From the mid-1980s to the mid-1990s, Stella branched
away from his Protractor series and created a large body of work that was loosely inspired by Herman Melville’s Moby-Dick. He began to call for a rejuvenated abstraction,
by searching the depths of Caravaggio’s Baroque-era paintings for his
inspiration.
The result was that Stella’s paintings and
prints became more wildly engaged in color and gestural strokes of color and
etched surfaces. He librated traditional printmakers from the confines of a
plate, stone or a silk screen. His images burst out from the paper and pulled
the viewer into his compositions like a Newman or Pollock painting. Stella’s
work, like Helen Frankenthaler’s, expanded the medium to do something new, and whether
one likes his ‘subject matter’ or not, we must express our gratitude.

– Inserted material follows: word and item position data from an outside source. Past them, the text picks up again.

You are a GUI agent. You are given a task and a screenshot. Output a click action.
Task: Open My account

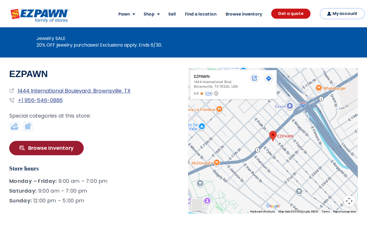point(342,14)
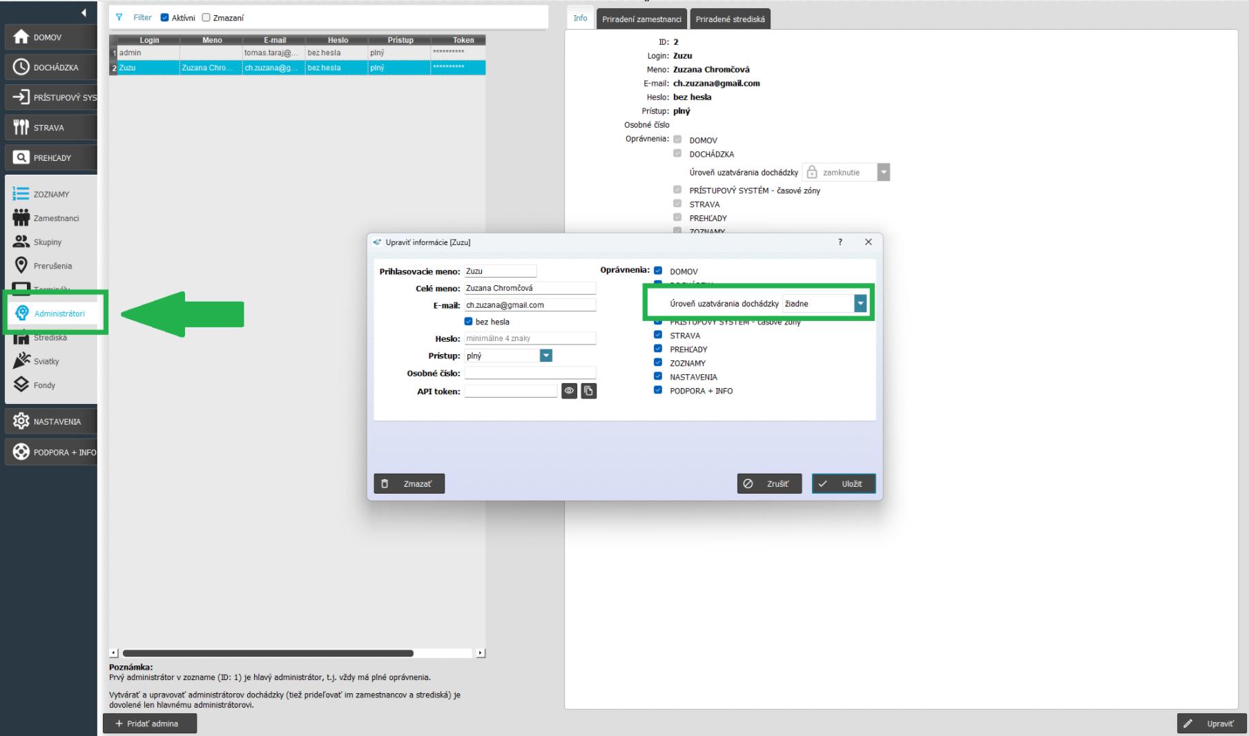Expand ZOZNAMY section in sidebar
The width and height of the screenshot is (1249, 736).
(x=51, y=195)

Finally, Stella’s art has been seen worldwide in
several retrospectives in the United States, Europe, and Japan. He continues to
live and work in New York where he also remains active working with the Artists Rights Society which is committed to
protecting the rights of artists.
Awards:
1965 - Solomon Guggenheim’s ‘The Shaped Canvas’, and their 1966’s ‘Systemic
Painting’
1970 – A retrospective
at the Museum of Modern Art in New York, making him the youngest artist ever to receive
one.
1984 - Charles Eliot Norton lectures(6) at Harvard University
2009 - National Medal of Arts by President Barack Obama*Stella pictured at right working on one of his Moby Dick inspired prints.